Set in the same world as the 2018 film “Love, Simon” (which was itself inspired by Becky Albertalli’s novel “Simon vs. the Homo Sapiens Agenda”) the first season of “Love, Victor” followed Victor (Michael Cimino), a new student at Creekwood High School, on his journey of self-discovery, facing challenges at home, adjusting to a new city and exploring his sexual orientation.
According to Hulu, season 2 will see Victor and his friends mature, and continue to build on themes of sexual identity, acceptance and navigating high school.
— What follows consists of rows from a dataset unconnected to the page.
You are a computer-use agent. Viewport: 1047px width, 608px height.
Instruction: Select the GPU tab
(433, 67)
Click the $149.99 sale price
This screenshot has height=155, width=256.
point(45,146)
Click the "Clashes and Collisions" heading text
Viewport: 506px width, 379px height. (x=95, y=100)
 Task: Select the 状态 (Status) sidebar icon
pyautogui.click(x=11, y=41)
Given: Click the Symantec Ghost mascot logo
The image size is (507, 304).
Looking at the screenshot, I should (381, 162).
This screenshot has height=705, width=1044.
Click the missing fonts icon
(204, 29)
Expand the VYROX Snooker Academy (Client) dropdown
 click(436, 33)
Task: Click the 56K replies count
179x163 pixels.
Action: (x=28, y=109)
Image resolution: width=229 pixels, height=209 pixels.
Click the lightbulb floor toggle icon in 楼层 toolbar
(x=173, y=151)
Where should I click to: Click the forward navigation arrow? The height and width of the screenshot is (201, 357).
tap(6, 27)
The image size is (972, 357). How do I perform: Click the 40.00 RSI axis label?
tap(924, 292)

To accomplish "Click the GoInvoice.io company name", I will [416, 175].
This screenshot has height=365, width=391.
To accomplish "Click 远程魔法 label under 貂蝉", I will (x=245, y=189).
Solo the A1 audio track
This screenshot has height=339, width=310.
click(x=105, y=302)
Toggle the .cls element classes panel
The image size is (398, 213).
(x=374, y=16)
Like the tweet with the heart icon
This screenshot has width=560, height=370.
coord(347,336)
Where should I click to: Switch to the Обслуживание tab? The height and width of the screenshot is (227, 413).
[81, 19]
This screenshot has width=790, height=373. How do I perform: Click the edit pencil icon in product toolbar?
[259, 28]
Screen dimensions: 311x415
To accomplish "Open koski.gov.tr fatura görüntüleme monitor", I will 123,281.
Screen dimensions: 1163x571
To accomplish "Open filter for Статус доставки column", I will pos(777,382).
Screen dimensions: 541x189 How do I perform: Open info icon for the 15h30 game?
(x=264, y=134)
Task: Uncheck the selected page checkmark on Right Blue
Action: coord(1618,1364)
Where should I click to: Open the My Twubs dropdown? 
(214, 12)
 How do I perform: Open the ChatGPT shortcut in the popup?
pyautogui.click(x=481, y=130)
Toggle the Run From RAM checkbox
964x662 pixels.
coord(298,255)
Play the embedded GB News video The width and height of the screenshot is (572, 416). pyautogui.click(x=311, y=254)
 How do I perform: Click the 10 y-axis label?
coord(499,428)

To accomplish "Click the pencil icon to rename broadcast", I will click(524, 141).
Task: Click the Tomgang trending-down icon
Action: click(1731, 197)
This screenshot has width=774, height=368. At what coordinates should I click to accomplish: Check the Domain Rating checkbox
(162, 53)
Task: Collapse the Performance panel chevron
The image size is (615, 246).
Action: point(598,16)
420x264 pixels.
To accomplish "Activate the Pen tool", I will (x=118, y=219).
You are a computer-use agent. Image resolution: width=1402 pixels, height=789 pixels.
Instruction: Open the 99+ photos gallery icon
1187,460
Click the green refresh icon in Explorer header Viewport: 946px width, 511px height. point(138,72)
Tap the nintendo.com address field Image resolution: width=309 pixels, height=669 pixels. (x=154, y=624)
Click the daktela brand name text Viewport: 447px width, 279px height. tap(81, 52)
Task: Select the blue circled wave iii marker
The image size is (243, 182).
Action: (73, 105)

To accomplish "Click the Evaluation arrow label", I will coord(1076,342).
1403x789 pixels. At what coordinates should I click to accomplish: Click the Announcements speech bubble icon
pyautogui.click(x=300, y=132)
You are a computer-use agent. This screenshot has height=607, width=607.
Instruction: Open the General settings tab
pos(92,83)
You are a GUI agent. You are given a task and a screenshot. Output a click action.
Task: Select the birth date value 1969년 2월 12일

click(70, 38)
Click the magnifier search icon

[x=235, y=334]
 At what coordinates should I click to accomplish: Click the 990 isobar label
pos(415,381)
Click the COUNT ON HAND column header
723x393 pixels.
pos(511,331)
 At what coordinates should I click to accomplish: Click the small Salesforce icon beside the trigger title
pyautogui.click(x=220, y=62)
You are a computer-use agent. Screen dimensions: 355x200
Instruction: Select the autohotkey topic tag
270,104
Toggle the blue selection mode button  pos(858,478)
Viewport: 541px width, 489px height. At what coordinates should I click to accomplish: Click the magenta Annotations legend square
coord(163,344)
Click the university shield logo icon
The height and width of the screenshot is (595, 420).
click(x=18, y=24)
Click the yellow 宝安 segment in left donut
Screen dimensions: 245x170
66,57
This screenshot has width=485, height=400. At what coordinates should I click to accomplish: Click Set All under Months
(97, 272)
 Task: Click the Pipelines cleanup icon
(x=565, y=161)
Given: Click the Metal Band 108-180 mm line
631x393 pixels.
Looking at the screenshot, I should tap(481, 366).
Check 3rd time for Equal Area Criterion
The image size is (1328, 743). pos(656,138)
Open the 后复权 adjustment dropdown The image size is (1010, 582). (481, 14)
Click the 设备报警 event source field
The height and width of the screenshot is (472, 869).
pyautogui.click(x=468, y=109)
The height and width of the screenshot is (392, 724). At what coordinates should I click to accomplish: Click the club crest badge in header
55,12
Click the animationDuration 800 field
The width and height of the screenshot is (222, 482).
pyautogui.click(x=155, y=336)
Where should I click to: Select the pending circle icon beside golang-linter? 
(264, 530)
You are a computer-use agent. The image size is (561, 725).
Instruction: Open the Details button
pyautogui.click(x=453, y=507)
The series also stars Ana Ortiz, James Martinez, Isabella Ferreira, Mateo Fernandez, Rachel Naomi Hilson, Bebe Wood, George Sear, Anthony Turpel and Mason Gooding. Isaac Aptaker and Elizabeth Berger, who wrote the original film, serve as executive producers alongside Brian Tanen, Jason Ensler, Isaac Klausner, Marty Bowen, Adam Fishbach, Wyck Godfrey, Pouya Shahbazian and Adam Londy. 20th Century Fox Television produces the series.
Padma Lakshmi’s culinary journey across the United States will continue for 10 more episodes.
Starring and executive produced by Lakshmi, along with Part2 Pictures’ David Shadrack Smith, “Taste the Nation” explores the rich and diverse food culture of various immigrant groups, seeking out the people who have heavily shaped what American food is today.
Variety caught up with Lakshmi before “Taste the Nation” premiered to discuss her motivations behind making the critically acclaimed series.
“I wanted to go where the interesting immigrant stories are and use food as the Trojan horse to embed myself there and find out what life was like for them on a daily basis, and what their experiences were in order to demystify some of the very insular communities for the larger American public,” Lakshmi said.